__AIM OF THE EXERCISE__.
The answer must be an exact transcription of all the records below.

__MATERIAL PROVIDED__.
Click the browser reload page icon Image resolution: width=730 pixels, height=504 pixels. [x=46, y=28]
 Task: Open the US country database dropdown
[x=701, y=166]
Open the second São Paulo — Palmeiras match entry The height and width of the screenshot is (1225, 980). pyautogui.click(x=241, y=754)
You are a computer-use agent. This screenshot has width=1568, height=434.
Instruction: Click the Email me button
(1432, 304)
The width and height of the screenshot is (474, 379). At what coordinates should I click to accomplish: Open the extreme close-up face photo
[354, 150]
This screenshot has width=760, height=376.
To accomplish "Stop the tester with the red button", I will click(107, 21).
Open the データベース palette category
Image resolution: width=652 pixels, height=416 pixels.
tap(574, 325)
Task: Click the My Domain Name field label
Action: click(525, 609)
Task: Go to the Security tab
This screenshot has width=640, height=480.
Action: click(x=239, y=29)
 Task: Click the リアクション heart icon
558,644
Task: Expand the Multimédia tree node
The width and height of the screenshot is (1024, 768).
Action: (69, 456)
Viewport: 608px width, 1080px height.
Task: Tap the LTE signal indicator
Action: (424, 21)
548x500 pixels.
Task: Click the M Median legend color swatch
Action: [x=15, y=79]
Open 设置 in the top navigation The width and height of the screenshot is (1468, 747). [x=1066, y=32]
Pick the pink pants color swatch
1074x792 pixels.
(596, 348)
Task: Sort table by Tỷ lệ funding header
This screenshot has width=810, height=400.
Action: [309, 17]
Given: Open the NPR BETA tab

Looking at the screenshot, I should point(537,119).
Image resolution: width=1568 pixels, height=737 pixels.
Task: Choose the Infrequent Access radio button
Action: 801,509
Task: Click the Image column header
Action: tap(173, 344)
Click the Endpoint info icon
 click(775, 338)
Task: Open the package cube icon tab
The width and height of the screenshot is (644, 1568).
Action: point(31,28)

__SOLUTION FOR THIS EXERCISE__.
Click the browser reload page icon Image resolution: width=730 pixels, height=504 pixels. [x=46, y=28]
 Task: Open the US country database dropdown
[x=701, y=166]
Open the second São Paulo — Palmeiras match entry The height and width of the screenshot is (1225, 980). pyautogui.click(x=241, y=754)
You are a computer-use agent. This screenshot has width=1568, height=434.
Instruction: Click the Email me button
(1432, 304)
The width and height of the screenshot is (474, 379). At what coordinates should I click to accomplish: Open the extreme close-up face photo
[354, 150]
This screenshot has width=760, height=376.
To accomplish "Stop the tester with the red button", I will click(107, 21).
Open the データベース palette category
Image resolution: width=652 pixels, height=416 pixels.
tap(574, 325)
Task: Click the My Domain Name field label
Action: click(525, 609)
Task: Go to the Security tab
This screenshot has width=640, height=480.
Action: click(x=239, y=29)
 Task: Click the リアクション heart icon
558,644
Task: Expand the Multimédia tree node
The width and height of the screenshot is (1024, 768).
Action: (69, 456)
Viewport: 608px width, 1080px height.
Task: Tap the LTE signal indicator
Action: (424, 21)
548x500 pixels.
Task: Click the M Median legend color swatch
Action: [x=15, y=79]
Open 设置 in the top navigation The width and height of the screenshot is (1468, 747). [x=1066, y=32]
Pick the pink pants color swatch
1074x792 pixels.
(596, 348)
Task: Sort table by Tỷ lệ funding header
This screenshot has width=810, height=400.
Action: [309, 17]
Given: Open the NPR BETA tab

Looking at the screenshot, I should point(537,119).
Image resolution: width=1568 pixels, height=737 pixels.
Task: Choose the Infrequent Access radio button
Action: 801,509
Task: Click the Image column header
Action: tap(173, 344)
Click the Endpoint info icon
 click(775, 338)
Task: Open the package cube icon tab
The width and height of the screenshot is (644, 1568).
Action: point(31,28)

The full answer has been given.